+1 vote
in Machine Learning by (51.8k points)

I am applying the LogisticRegression() function of the scikit module to imbalanced data. How can I use the class_weight parameter to assign different weights to the classes?

1 Answer

+2 votes
by (4.7k points)
selected by
Best answer

The class_weight parameter of the LogisticRegression() function of the scikit-learn module takes a dictionary or 'balanced' as values.

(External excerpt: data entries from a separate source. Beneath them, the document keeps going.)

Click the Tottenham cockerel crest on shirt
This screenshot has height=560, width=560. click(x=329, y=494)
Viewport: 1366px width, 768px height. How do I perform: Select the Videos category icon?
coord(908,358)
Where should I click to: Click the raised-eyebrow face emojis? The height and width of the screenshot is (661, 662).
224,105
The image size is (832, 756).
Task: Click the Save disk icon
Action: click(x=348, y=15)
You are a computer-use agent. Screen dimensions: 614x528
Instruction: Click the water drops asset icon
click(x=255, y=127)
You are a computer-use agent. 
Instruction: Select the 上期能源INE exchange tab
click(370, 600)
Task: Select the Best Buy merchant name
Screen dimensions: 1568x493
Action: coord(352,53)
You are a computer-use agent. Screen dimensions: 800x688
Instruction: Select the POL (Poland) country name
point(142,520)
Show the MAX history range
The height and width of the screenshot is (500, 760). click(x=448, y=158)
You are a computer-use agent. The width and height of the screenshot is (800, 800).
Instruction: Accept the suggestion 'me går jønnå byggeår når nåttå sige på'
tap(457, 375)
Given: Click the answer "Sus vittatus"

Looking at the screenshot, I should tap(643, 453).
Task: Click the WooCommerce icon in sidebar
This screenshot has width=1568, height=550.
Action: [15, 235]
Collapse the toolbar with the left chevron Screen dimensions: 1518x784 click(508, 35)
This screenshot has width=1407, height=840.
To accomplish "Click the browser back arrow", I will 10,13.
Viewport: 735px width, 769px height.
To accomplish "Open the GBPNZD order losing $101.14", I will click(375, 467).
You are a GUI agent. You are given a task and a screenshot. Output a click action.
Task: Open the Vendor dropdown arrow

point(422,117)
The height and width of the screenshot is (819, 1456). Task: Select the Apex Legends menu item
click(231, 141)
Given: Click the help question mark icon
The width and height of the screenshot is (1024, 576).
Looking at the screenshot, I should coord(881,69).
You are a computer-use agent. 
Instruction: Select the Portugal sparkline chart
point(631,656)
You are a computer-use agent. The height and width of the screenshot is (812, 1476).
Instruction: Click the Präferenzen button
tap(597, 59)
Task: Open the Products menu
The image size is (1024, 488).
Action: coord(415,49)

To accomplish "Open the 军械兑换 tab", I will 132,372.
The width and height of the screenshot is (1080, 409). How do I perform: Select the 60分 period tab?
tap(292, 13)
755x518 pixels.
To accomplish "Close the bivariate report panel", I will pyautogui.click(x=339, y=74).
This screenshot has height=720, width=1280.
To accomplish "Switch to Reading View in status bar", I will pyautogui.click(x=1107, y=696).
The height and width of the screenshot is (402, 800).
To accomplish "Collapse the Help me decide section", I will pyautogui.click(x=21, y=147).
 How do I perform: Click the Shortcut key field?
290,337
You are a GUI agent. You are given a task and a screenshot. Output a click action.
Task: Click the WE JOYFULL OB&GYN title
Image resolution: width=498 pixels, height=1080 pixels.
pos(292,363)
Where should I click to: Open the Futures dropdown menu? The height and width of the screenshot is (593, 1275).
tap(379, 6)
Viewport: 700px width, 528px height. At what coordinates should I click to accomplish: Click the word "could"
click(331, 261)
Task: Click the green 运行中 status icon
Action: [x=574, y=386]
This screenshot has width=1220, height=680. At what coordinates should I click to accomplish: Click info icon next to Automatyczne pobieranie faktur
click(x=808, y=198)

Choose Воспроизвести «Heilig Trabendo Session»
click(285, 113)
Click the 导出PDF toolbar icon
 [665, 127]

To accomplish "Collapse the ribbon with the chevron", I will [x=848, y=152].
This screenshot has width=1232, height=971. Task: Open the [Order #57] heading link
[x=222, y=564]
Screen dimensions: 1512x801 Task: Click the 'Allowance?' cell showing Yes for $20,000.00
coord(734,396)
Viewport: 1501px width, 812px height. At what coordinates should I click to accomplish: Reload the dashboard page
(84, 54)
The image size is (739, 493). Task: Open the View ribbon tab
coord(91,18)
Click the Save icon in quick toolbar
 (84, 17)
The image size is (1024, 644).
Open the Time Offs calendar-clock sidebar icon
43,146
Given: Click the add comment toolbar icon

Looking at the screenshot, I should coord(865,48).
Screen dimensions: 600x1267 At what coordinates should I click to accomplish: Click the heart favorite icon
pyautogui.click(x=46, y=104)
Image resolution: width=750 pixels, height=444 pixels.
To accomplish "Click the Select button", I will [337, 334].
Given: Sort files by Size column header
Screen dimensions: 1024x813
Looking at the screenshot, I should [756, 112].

If you want to assign equal weight to each class in imbalanced data, you can use class_weight='balanced'.

>>> from sklearn.linear_model import LogisticRegression

>>> clf = LogisticRegression(random_state=0, class_weight='balanced')

When 'balanced' is used, it adjusts weights of the classes inversely proportional to their frequencies in the input data.
Here is an example to show how the weight is computed when 'balanced' is used.
>>> import numpy as np
>>> y=np.asarray([1,0,0,1,1,0,0,0,0,0,1])
>>> y
array([1, 0, 0, 1, 1, 0, 0, 0, 0, 0, 1])
>>> n_samples = len(y)
>>> n_classes = 2
>>> n_samples / (n_classes * np.bincount(y))
array([0.78571429, 1.375     ])

In case, you want manually to assign different weights to classes, you can do it using a dictionary.

>>> clf = LogisticRegression(random_state=0, class_weight={0:2,1:3})

In the above example, ratio of weights of class 0 to class 1 is 2/3.